#### Alıntı metin:
________

Adalet Bakanı Bekir Bozdağ, 6. Yılında İstinaf Değerlendirme Toplantısı'na katıldı. Toplantının açılış konuşmasını yapan Bakan Bozdağ, "Türkiye'de bugün 18 bölgede adli istinaf, 9 bölgede idari istinaf var. Rakamlara baktığımızda 2014 yılından bugüne kadar daire sayılarına baktığımızda 214 ceza, 226 hukuk olmak üzere bölge adliyede 440 dairemiz var, 2 bin 583 hakim ve savcımız görev yapıyor. Bölge İdare Mahkemesine baktığımızda, 59 idari dava, 26 vergi dava dairesi olmaz üzere 105 daire ve 447 hakim görev yapıyor. Bu rakamlar elbette önemli ama Avrupa ortalamalarına baktığımızda istinafta görevli hakim savcı sayısı bugün ülkemizde yüzde 13 iken Almanya'da yüzde 20, Fransa'da yüzde 25, İspanya'da yüzde 29 olduğunu görüyoruz. Bizim bundan sonraki hedefimiz daire sayıları ve hakim ve savcı sayılarımızı Avrupa ortalamasına yaklaştırmak, en azından yüzde 20'ye taşımaktır. Bunu yapacağız. Zaman içerisinde diğer alanlardaki eksiklerimizi tamamlayıp başarımızı daha ileri noktaya taşıyacağız" ifadelerini kullandı.

________

#### Verilen kayıtlar:
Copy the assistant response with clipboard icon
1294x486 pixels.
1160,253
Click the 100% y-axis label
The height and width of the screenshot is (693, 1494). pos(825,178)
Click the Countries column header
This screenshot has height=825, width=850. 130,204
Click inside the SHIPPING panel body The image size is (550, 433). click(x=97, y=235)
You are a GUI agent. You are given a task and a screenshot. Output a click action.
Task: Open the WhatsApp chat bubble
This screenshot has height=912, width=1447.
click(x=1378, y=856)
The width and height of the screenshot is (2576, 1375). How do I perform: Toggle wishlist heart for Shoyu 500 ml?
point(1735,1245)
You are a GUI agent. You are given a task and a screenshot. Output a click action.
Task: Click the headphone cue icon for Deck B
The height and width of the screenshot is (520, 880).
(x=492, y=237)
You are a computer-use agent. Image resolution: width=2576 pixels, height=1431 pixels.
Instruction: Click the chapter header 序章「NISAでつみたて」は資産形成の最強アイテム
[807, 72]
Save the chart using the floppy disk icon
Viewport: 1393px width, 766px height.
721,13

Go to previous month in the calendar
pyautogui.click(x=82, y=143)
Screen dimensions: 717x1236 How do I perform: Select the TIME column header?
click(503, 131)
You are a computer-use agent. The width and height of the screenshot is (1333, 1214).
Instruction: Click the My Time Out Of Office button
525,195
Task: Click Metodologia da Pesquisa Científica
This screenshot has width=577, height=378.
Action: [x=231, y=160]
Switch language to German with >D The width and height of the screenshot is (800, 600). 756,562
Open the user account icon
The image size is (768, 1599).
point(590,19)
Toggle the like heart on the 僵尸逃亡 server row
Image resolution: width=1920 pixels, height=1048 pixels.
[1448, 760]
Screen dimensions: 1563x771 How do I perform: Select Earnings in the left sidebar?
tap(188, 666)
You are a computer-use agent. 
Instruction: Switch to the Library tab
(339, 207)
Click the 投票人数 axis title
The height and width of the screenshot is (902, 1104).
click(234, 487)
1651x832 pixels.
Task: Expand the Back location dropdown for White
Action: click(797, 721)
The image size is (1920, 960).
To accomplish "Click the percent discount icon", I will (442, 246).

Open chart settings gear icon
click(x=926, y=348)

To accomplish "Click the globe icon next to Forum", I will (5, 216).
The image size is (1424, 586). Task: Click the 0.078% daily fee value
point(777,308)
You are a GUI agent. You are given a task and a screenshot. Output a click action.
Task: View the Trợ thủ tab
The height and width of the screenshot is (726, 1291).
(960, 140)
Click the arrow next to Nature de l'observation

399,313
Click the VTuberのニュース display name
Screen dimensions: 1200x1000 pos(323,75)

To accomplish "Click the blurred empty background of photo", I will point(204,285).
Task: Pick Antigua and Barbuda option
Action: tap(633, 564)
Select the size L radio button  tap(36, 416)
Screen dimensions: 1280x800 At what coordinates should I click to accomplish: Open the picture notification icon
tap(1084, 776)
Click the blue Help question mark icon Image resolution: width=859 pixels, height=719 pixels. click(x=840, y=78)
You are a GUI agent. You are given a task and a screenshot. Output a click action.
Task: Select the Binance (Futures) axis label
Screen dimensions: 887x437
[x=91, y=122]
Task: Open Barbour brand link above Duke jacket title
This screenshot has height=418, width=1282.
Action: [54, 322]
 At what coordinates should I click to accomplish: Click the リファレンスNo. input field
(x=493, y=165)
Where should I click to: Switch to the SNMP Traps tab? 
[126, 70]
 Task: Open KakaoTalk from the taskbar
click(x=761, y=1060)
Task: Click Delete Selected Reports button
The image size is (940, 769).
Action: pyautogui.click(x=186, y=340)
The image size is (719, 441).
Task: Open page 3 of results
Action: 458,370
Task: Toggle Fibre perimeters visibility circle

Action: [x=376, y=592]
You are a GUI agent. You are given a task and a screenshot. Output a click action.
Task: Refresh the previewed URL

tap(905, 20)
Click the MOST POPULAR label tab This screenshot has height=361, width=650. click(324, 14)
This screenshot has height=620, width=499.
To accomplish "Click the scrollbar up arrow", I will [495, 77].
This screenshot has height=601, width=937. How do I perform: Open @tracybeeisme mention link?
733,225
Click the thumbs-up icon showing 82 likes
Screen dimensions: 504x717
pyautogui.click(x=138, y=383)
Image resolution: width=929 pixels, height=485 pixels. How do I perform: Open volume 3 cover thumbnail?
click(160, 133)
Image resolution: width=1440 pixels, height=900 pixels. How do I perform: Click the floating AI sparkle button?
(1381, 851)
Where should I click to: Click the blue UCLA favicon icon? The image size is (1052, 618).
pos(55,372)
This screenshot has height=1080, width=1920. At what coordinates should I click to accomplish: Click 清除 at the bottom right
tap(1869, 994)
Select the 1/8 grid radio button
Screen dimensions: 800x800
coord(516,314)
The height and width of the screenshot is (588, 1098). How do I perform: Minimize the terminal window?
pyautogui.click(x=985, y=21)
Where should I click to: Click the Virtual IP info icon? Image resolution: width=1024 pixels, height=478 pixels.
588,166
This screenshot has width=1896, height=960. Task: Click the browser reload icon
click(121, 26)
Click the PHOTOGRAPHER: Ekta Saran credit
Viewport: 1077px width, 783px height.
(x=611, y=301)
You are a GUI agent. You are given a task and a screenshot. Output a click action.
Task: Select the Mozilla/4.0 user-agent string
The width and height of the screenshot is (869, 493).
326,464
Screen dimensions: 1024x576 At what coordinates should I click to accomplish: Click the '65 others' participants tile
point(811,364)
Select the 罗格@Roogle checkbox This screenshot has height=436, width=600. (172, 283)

________

#### Yapılacak çalışmalar:
A: İstinaf toplantısıyla ilgili metne göre şu soruları yanıtlayın:
(i) Türkiye'de kaç bölgede adli istinaf var?
(ii) Bölge İdare Mahkemesinde kaç hakim görev yapıyor?
(iii) İspanya'da istinafta görevli hakim ve savcı oranı yüzde kaçtır?
B: Kayıtlarda "user" dizgesini barındıran bütün satırları toplayın.
Metin ile kayıtlar ayrı kaynaklardan alınmıştır.

#### Alıştırma çözümleri:
A:
(i) 18
(ii) 447
(iii) Yüzde 29

B:
Open the user account icon
Task: Select the Mozilla/4.0 user-agent string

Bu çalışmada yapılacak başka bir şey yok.